Nesse ambiente, às vezes, disputas se resolvem com tiros. Corpos são reclamados pelo diabo por conta de contratos e as pessoas dizem "nonada" (exatamente a primeira palavra de "Grande Sertão: Veredas"). Por isso, entre outras coisas, é que "Terra Deu, Terra Come" é uma viagem, convidando a um mergulho nesse universo tão peculiar que é desvendado pela câmera e iluminado pelas pessoas e suas histórias.

"SEU PEDRO"

É Seu Pedro quem domina o filme. Sua presença é magnética, ele atrai a câmera e as atenções com sua fala que nunca para, sempre repleta de boas histórias. Ele é uma das últimas pessoas a conhecer os vissungos - cantos num antigo dialeto, o banguela, usado nos cantos de trabalho nas minas de ouro e diamantes e nos rituais fúnebres.

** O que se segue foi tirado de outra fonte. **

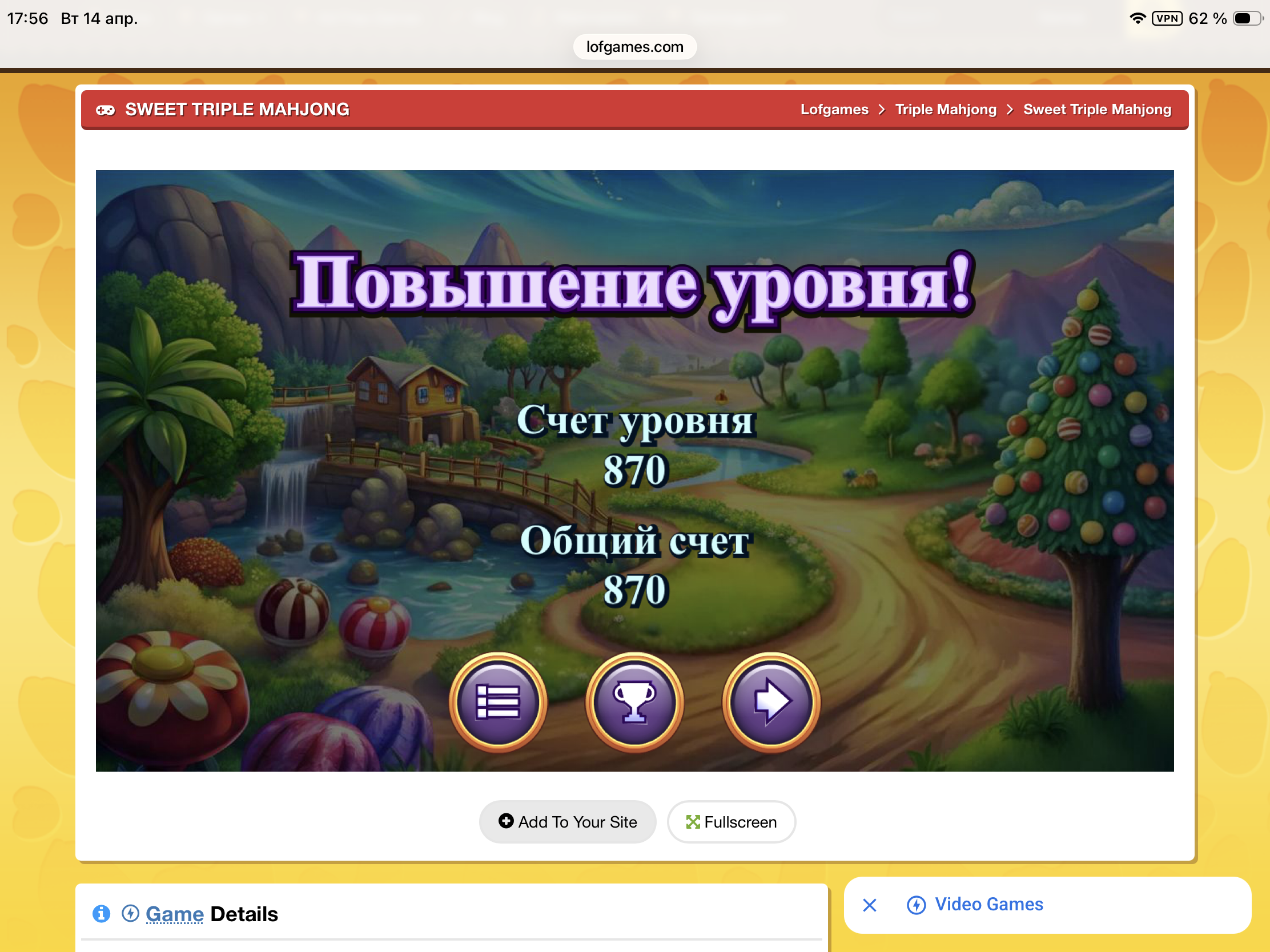This screenshot has width=1270, height=952.
Task: Tap the lofgames.com address bar
Action: point(634,46)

A certa altura, Seu Pedro surge com uma máscara de papelão e incorpora um outro personagem. Quem é essa figura e o que ela representa é algo que vai sendo descoberto. Aliás, "Terra Deu, Terra Come" é um filme repleto de surpresas. Se fosse uma ficção, diríamos que tem uma reviravolta final que muda tudo aquilo que se viu até então. Por isso, revisões do filme só terão a acrescentar aos espectadores.

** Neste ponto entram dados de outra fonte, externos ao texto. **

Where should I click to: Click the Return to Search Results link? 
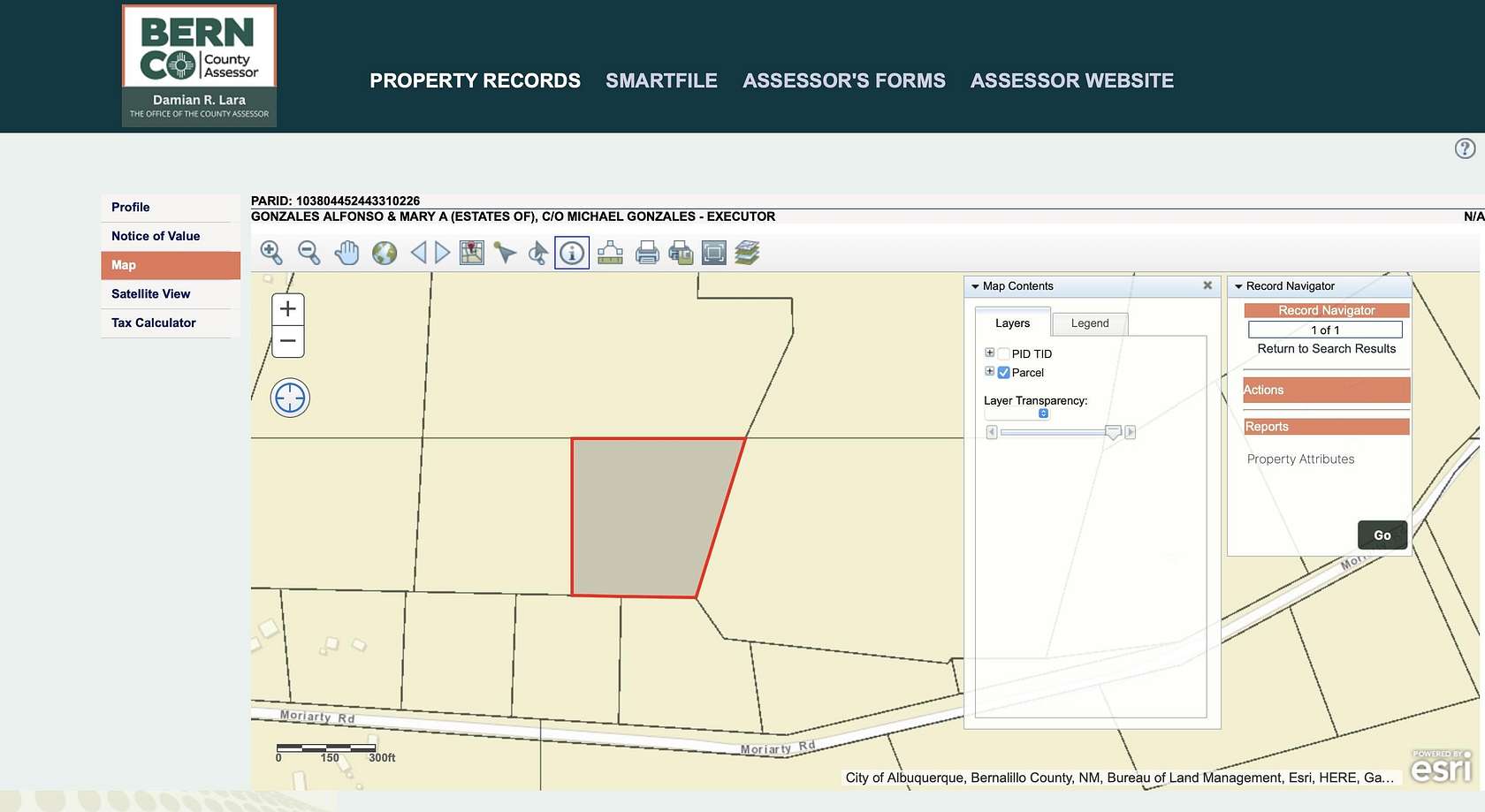pos(1326,348)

A premiação do filme no É Tudo Verdade foi a consagração de um tipo de documentário ousado, que não quer apenas informar, mas questionar, ultrapassar os limites da linguagem cinematográfica - como tem feito o diretor Eduardo Coutinho. "Terra Deu, Terra Come" é uma espécie de primo de filmes como "Jogo de Cena", de Coutinho, capaz de fazer o público reavaliar o poder do cinema e a arte da manipulação.

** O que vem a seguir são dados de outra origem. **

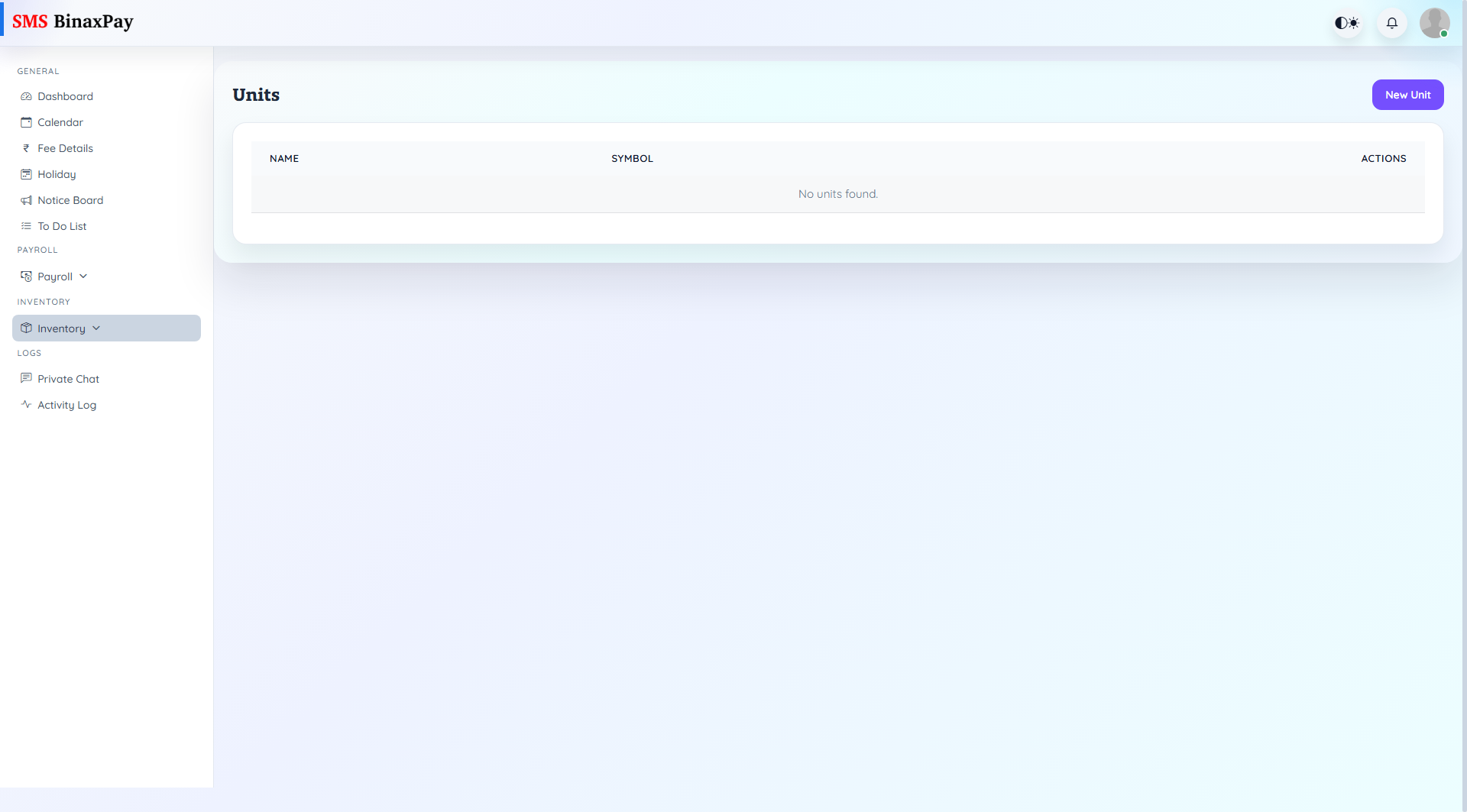
Task: Toggle between dark and light theme
Action: (1346, 23)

A intersecção entre o mundo radiografado por Siqueira e o sertão de Guimarães Rosa rompe fronteiras e dá a "Terra Deu, Terra Come" um apelo universal, exatamente por falar do ser humano. Um assunto que nunca deixa de ser interessante, especialmente quando é tratado com tanta sensibilidade e sagacidade como neste documentário.